Move, hold & consolidate, wait for reaction, act further only if absolutely necessary.
How many trillions has the fed expanded its balance sheet the last 5 years. If that starts to reverse liquidity will be drained and the extreme valuations will be decimated. Its not just rate rises but they won’t help as they tighten into a recession. Good luck for investors long tech/growth .
 
How many trillions has the fed expanded its balance sheet the last 5 years. If that starts to reverse liquidity will be drained and the extreme valuations will be decimated. Its not just rate rises but they won’t help as they tighten into a recession. Good luck for investors long tech/growth .
The trajectory of the paring of the balance sheet has already been discussed and digested.

Will it cause a reduction in the sloshing of liquidity through free money? Of course.
To suggest that unraveling their balance sheet will cause “decimation” strikes me as slightly hysterical.

In effect, it’s a known known and not a surprise.

There are clearly a lot of moving parts starting to move in opposition to, and in concert with, each other, which will always create an occasional surprise reaction. That said, the bond market seems to be responding in a fairly ordered fashion at present.

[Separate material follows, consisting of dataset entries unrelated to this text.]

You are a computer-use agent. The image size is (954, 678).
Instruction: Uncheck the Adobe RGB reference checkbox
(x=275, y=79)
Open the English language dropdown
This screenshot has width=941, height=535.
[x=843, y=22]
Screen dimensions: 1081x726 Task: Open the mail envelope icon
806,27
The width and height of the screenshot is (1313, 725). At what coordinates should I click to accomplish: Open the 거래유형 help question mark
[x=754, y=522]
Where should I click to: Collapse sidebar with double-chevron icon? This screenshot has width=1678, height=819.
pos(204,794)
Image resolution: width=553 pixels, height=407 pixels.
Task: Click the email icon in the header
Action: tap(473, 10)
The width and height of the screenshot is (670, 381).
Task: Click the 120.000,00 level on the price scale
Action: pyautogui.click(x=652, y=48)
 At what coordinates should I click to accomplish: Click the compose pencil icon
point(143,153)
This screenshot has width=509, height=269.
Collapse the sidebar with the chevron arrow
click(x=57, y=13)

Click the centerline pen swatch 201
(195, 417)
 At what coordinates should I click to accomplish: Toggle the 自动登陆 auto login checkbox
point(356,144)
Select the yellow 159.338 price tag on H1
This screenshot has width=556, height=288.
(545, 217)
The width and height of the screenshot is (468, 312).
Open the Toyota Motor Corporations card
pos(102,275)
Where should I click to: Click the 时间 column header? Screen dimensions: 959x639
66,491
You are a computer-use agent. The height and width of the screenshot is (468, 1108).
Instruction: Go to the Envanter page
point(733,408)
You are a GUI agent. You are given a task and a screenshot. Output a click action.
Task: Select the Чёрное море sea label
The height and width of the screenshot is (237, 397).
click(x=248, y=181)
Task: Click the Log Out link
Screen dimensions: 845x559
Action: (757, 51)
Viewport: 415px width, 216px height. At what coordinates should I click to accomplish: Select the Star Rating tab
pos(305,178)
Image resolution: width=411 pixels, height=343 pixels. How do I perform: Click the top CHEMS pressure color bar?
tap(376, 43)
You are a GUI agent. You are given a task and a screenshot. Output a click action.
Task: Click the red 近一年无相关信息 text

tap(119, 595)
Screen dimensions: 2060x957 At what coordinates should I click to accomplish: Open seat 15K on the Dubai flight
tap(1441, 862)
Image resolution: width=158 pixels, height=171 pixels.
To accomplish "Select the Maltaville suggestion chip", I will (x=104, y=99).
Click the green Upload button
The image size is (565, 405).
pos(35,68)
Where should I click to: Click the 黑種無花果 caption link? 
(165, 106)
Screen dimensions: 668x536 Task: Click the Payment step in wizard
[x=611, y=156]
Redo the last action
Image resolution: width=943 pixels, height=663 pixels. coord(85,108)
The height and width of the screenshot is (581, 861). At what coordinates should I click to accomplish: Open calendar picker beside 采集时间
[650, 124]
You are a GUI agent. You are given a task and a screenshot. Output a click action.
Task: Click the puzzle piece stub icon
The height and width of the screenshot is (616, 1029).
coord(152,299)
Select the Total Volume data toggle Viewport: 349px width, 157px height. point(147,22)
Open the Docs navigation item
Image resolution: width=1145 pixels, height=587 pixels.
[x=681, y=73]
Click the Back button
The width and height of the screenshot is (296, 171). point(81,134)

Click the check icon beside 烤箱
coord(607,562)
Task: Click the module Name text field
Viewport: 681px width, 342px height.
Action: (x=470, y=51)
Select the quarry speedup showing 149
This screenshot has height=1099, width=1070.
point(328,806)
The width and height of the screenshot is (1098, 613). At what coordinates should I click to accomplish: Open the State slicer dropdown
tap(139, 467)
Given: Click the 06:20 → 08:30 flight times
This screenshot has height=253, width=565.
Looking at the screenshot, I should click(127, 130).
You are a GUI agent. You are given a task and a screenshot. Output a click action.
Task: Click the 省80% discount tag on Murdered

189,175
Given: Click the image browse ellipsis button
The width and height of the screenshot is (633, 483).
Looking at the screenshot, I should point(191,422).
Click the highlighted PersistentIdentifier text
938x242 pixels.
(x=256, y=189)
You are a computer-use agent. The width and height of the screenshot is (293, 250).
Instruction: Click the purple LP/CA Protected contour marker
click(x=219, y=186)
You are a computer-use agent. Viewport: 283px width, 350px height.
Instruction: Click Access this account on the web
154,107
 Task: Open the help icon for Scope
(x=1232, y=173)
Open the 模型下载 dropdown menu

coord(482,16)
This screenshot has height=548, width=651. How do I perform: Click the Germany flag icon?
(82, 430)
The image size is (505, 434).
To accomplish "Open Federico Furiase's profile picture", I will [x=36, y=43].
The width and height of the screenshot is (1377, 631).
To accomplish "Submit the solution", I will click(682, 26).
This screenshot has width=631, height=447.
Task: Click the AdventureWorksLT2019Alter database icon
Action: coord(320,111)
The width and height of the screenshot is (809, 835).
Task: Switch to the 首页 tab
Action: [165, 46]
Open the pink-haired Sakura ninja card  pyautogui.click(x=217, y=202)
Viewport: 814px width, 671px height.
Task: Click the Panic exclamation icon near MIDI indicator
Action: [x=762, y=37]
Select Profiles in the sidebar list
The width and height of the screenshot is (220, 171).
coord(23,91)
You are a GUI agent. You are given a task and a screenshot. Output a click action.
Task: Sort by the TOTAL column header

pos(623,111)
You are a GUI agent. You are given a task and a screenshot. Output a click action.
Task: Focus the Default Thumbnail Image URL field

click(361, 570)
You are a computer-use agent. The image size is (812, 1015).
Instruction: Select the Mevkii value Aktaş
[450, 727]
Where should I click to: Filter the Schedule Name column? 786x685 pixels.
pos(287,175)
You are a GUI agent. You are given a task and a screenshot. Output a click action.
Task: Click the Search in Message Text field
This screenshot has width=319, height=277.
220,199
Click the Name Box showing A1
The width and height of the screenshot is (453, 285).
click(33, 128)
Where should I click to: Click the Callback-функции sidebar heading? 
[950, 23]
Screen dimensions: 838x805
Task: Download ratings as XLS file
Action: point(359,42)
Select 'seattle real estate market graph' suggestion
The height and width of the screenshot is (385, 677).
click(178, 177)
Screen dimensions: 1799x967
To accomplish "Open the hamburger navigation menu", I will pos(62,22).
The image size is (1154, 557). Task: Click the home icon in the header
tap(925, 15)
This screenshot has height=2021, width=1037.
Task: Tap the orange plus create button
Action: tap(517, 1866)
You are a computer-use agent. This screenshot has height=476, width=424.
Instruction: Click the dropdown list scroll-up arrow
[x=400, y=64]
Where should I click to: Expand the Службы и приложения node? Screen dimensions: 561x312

Full disclosure: I’m a long term investor in mega cap tech, most of which is cash rich, doesn’t require borrowing to grow and whose growth greatly offsets and short term re-ratings of DCFs.
AAPL, AMZN, GOOG, FB, BABA, IONQ.
I am down 17.89% since the highs and am starting to look at investing my current 30% cash position, which was higher before an investment in energy.*

The NASDAQ has seen a 50% retracement of the highs. Whether that’s a bottom (I don’t think it is!), I won’t know until the future, but if I liked these stocks when they were 20-25% higher, then they MUST be starting to look attractive today, right?

Any of those NOT going to be around in 5 yrs? 10? 50? Feels like they’re all going to be around forever, even if that’s realistically too long to even contemplate!

*I also own a not insignificant, albeit more tactical, investment in energy (DVN, XLE).

Good luck to us all.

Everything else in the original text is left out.